Zynische Sonntagsargumente
Die Corona-Pandemie hat uns gezeigt, wie viel mehr technologisch bereits jetzt möglich ist und wie wenig davon im Alltag überhaupt in der breiten Masse zum Einsatz kommt. Von Telearbeit über Videosprechstunden bis hin zu Online-Shopping war in den Jahren, in denen das Virus uns im Griff hatte, vieles möglich.
Viele technische Möglichkeiten wurden im Anschluß wieder eingestampft, obwohl sie auch abseits einer Notlage durchaus Sinn machten, wo sie möglich sind.
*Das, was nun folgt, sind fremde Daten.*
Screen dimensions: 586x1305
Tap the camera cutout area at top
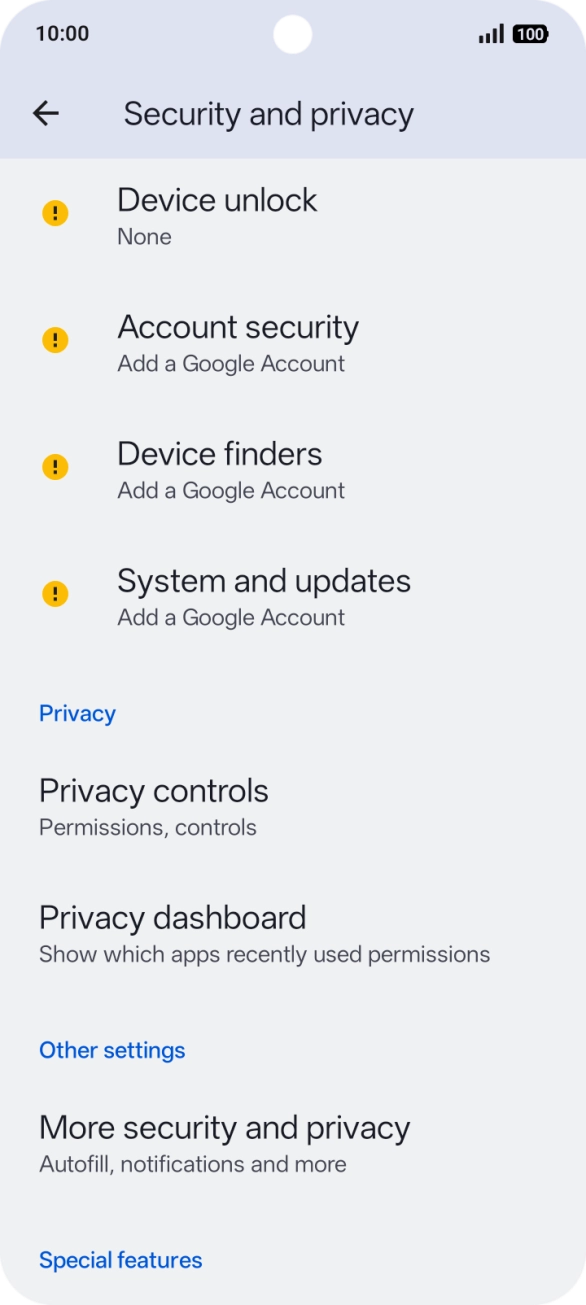click(x=293, y=34)
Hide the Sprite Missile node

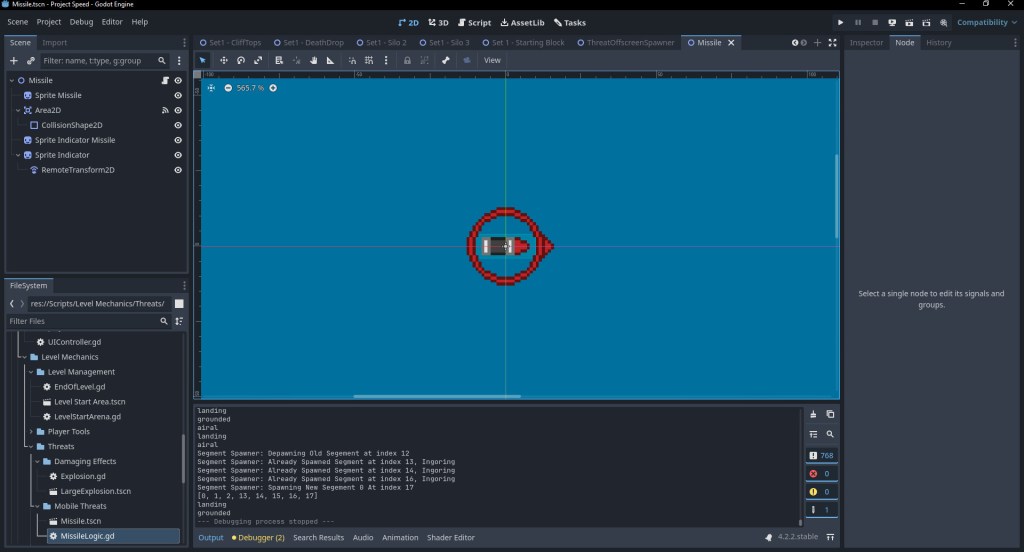tap(178, 95)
So wurden etwa die Angestellten von einigen Unternehmen in diesem Jahr aus dem Home Office zurück in die Büros beordert, obwohl diese mehrheitlich die Heimarbeit befürworteten und auch zahlreiche Erfahrungen aus der Praxis zeigen die vielfachen Vorteile. Die Einkassierung der Telearbeit wurde vom Patronat lapidar damit kommentiert, daß die Pandemie nun mal vorbei sei.
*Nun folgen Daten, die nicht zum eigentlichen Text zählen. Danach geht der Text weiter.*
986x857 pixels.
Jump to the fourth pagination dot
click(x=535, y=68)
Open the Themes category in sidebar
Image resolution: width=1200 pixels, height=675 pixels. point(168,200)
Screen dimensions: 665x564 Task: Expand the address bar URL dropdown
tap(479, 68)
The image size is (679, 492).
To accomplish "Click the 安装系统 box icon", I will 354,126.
Auch ein anderer Bereich hat durch die Pandemie einen starken Schub erfahren: Der Online-Handel. Plötzlich war es möglich, sich ein Buch aus der Buchhandlung nach Hause liefern zu lassen oder eine Flasche Gin. Zwar lahmt die dezidierte Online-Plattform »LetzShop« noch an Angebot und Auswahl, doch viele Einzelhändler haben zwischenzeitlich eigene Online-Präsenzen eingerichtet. Der Trend geht zum Online-Einkauf. Es erscheint eben so viel bequemer, sich am PC oder Smartphone auszusuchen, was man benötigt, oftmals auch mit individueller Beratungsmöglichkeit ohne leidige Sprachbarrieren und einem weitaus diversifizierteren Angebot, als in den Geschäften. Während der stationäre Einzelhandel in Luxemburg jahrelang nur auf große Verkaufsflächen setzte und die samstägliche Fahrt zum Einkaufszentrum für die einen zum Freizeit-Ritual, für die anderen zum Horrortrip wurde, bewegte sich in den Nachbarländern deutlich früher etwas in Sachen Online-Angebot.
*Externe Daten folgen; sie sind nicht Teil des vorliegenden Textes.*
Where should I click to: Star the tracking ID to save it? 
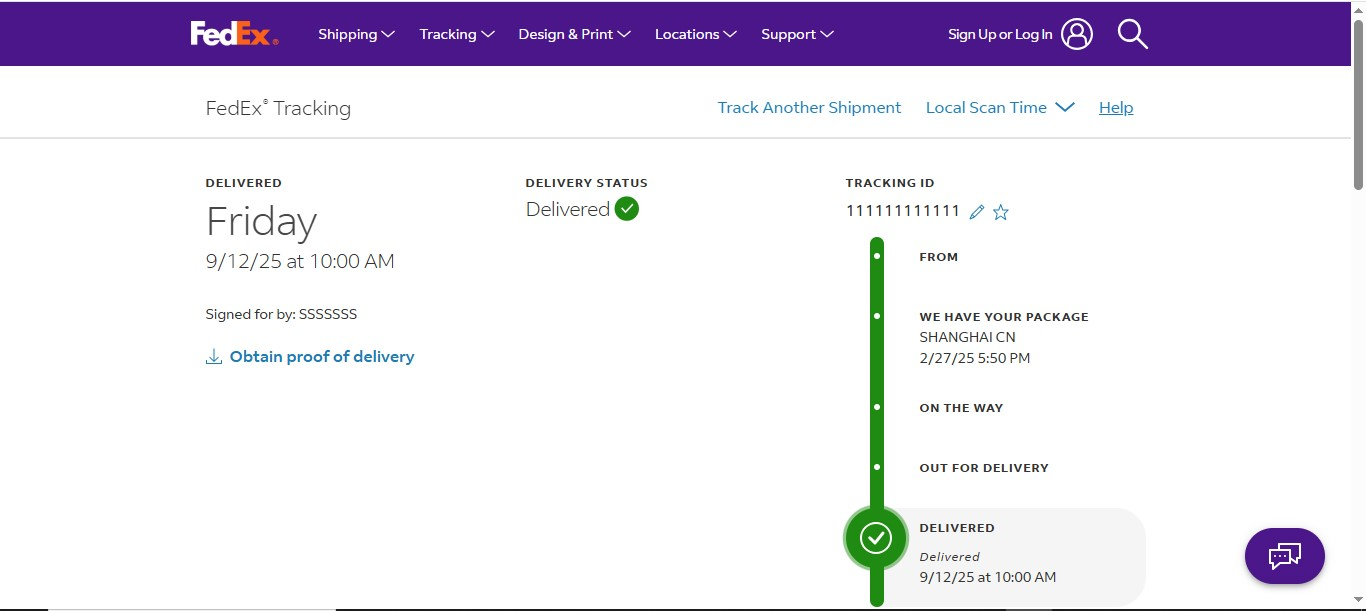click(1000, 211)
Die Handelsunternehmen haben aber auch hierzulande nun endgültig Lunte gerochen, und Personal für all die neuen Vorhaben muß neben logistischen Aufgaben im Versand auch im stationären Bereich her: Nicht nur ist das Frohlocken groß, daß der CSV-Arbeitsminister quasi eine Ausweitung der Arbeitszeit an Sonntagen zu verfügen gedenkt, auch daß das Bildungsministerium noch stärker im Interesse der Wirtschaft darauf achten möchte, viele kleine nützliche Zahnrädchen für die Wettbewerbsfähigkeit heranzuzüchten. Auch stimmt das Patronat in die zynische Behauptung des Ministers ein, durch die Sonntagsarbeit könne der Beschäftigte ja seine Kaufkraft erhöhen und wenn er sich schon aus Frankreich oder Belgien zum Arbeitsplatz begeben müsse, würde es sich doch mehr lohnen, gleich acht statt vier Stunden dort zu bleiben. Am meisten würde sich vermutlich lohnen, nicht nur den nackten Mindestlohn zu bekommen, wie immer noch vielerorts im Sektor aufgrund noch immer zahlreich fehlender Kollektivverträge
Aber auch dieses häßliche Bild soll künftig verschwinden. Denn geht es nach der neuen Regierung, sollen künftig Kollektivverträge ohne Gewerkschaften am Tisch, direkt mit ausgewählten Personalvertretern von »gelben Listen« verhandelt werden. Wer hier an Besserungen glaubt, der glaubt vermutlich auch daran, daß Kunden ihr Geld am Sonntag ein zweites Mal in den Laden tragen, oder an den Weihnachtsmann.